Try   HackMD

General info

I/O monitoring and optimization

Materials for the talk: https://github.com/simo-tuomisto/data-format-tests

Icebreaker question

  • What kind of IO problems have you experienced in the past?
    • Taking a long time to write a simulation state to a lustre disk (but we just did it less often rather than worry about it)
    • Slowdown of code by multiple re-reading of data

About the series

This is the third event in the Nordic RSE seminar series.

About the Nordic RSE

  • Represents Research Software Engineers in the Nordics.
  • Check out nordic-rse.org for other activities.
  • Registering as an association this fall.

Speaker: Simo Tuomisto

  • System specialist at Aalto University

Abstract

In computing, I/O bandwidth is just as much of a consumable resource as CPU and memory. While on an individual scale on one's own computer, this is often not the most pressing consideration, on a cluster with shared storage (or very intensive individual projects) it is actually very important to consider. This talk will present lessons and tools that RSEs should have in their toolbox, as we have learned at Aalto Scientific Computing over the years. Expected schedule: ~15 minute introductions, ~45 minutes hands-on presentation, ~30 minutes discussion

Ask your questions here

  • The "I hope I didn't forget anything" problem refers mainly to pre-processing data to only submit the relevant parts, right?
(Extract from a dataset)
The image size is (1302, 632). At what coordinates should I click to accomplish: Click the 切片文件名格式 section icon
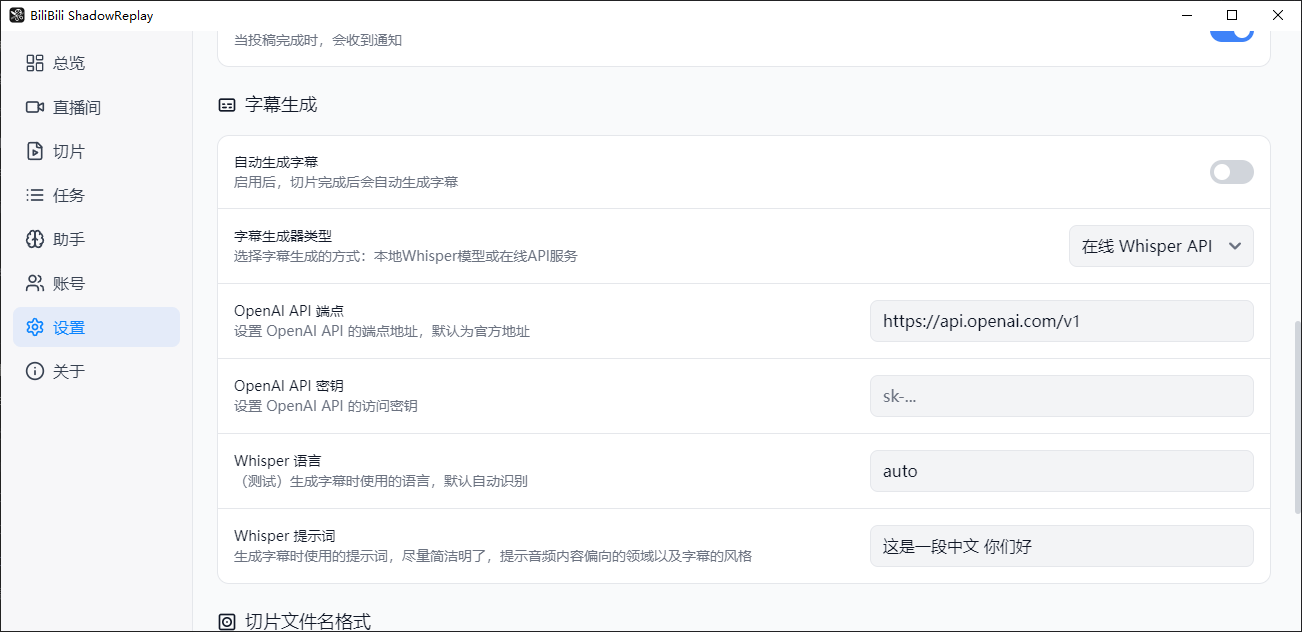tap(226, 621)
  • But wouldn't it make sense, to convert your data into formats used for visualisation during the visualisation step?

  • Do you have a code example or tutorial and how to do split data into shards for Pytorch? I assume that it might require some work to make it work with the "load_item" paradigm used in Pytorch datasets.

  • This is how I ask a question?

    • Yes it is
      • And this is another comment
      • Everyone can ask and answer questions :)